PROMPT
Starting at the line that contains "I want to click" and ending at the last line of the material, set out those lines as a numbered list, leaving out any blank lines.

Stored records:
________

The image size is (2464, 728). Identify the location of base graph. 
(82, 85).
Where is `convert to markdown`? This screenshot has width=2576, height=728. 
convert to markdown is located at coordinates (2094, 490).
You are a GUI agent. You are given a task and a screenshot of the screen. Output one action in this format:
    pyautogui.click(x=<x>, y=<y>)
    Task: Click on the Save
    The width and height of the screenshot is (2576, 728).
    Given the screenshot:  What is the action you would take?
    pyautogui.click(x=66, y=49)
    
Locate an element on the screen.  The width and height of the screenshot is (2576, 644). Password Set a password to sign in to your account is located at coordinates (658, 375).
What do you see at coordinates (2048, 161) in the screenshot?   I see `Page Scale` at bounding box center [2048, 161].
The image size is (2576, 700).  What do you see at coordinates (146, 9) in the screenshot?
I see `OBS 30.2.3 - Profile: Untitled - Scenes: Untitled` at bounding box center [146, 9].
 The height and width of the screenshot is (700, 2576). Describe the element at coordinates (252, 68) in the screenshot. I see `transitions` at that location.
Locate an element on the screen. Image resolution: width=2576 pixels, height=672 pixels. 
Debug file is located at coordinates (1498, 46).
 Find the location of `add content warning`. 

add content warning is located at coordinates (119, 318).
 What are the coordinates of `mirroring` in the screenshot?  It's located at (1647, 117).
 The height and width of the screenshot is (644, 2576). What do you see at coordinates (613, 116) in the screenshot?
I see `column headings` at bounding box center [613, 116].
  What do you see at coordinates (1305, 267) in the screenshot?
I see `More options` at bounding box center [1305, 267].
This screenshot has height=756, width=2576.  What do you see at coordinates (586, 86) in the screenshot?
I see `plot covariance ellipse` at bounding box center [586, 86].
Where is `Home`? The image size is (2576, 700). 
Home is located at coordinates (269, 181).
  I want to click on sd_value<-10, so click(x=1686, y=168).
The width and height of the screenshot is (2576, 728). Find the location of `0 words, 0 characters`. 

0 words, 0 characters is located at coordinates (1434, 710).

________

RESPONSE BELOW
1.   I want to click on sd_value<-10, so click(x=1686, y=168).
2. The width and height of the screenshot is (2576, 728). Find the location of `0 words, 0 characters`. 
3. 0 words, 0 characters is located at coordinates (1434, 710).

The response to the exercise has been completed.